** TASK DESCRIPTION **
Exclude the pictures. Transcribe exactly, and only, the lines from the one holding "The image size is (1253, 319)." to the end of the material below.

** GIVEN RECORDS **
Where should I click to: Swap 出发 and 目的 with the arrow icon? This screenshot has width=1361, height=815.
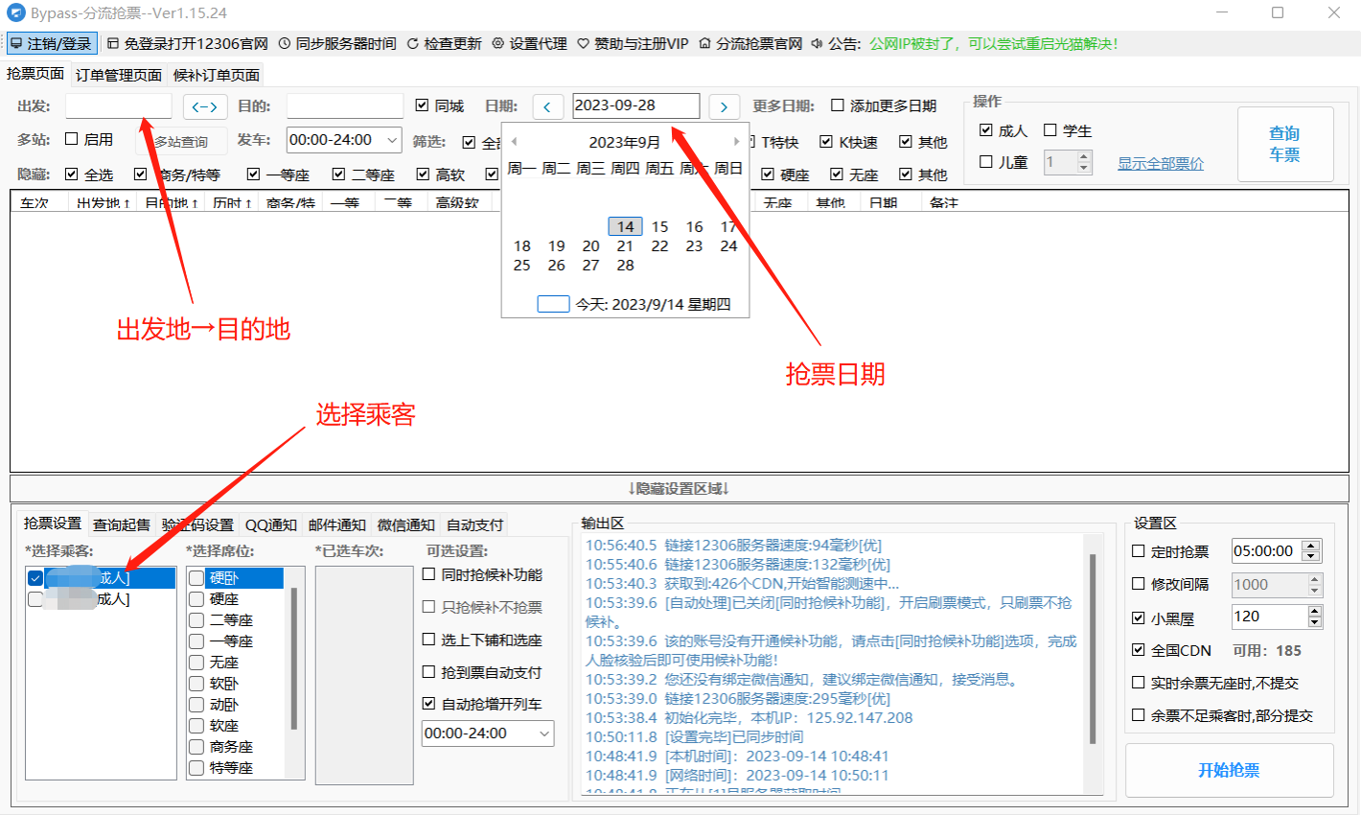[x=204, y=105]
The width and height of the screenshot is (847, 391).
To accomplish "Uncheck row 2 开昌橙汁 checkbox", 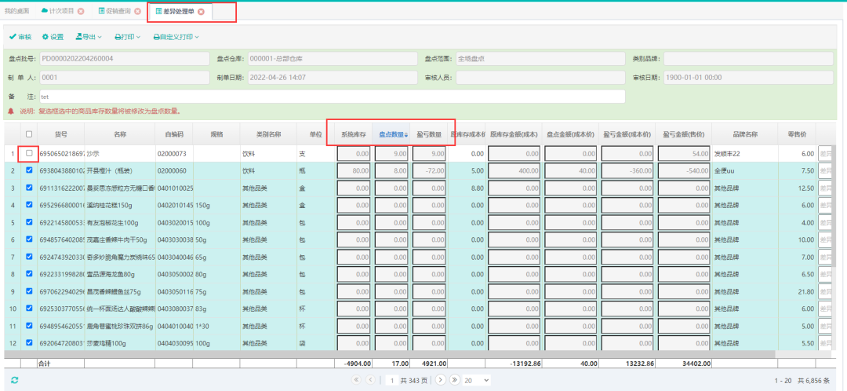I will (x=29, y=170).
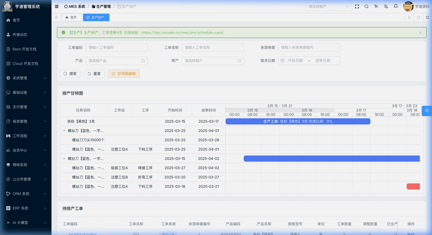The height and width of the screenshot is (235, 432).
Task: Collapse the first 螺丝刀 task tree row
Action: (64, 131)
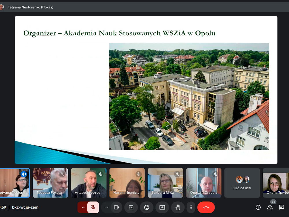Leave the call with red hang-up button
This screenshot has width=289, height=217.
[x=206, y=207]
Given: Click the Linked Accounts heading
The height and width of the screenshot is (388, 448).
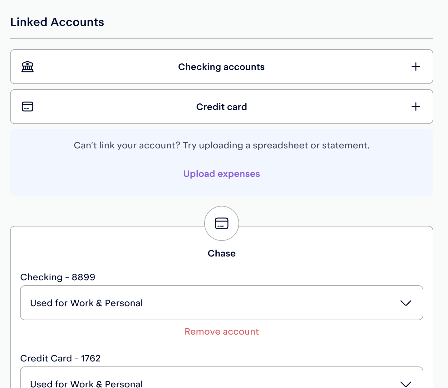Looking at the screenshot, I should pyautogui.click(x=57, y=22).
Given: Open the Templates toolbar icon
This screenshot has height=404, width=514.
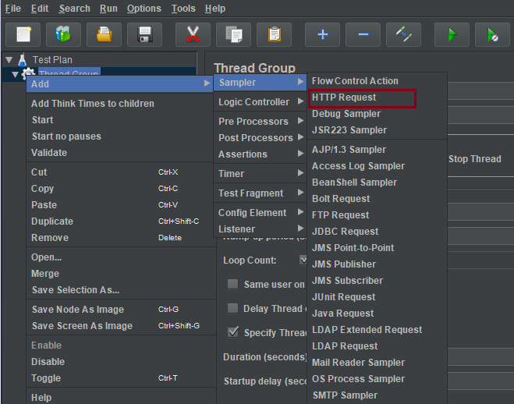Looking at the screenshot, I should pos(63,34).
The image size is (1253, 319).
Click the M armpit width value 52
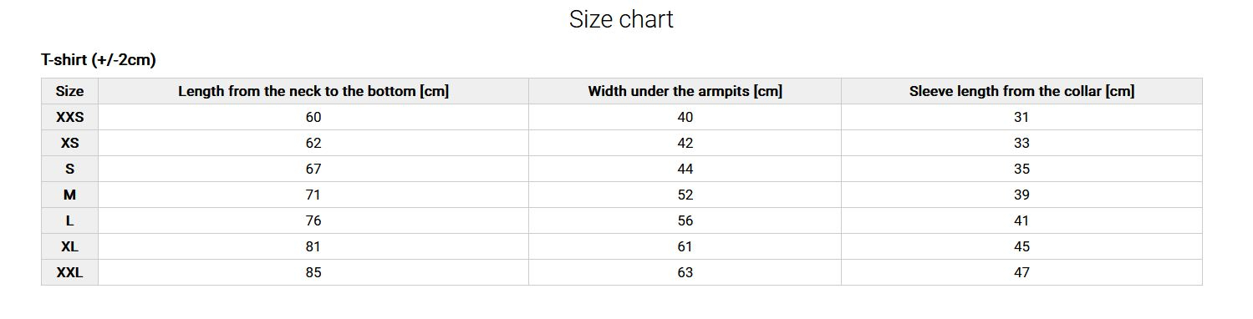685,195
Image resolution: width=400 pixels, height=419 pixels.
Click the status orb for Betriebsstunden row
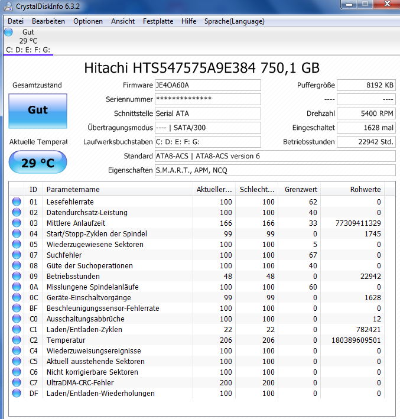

** SOLUTION TO THE PROBLEM **
The image size is (1253, 319).
Click the M armpit width value 52
685,195
Image resolution: width=400 pixels, height=419 pixels.
Click the status orb for Betriebsstunden row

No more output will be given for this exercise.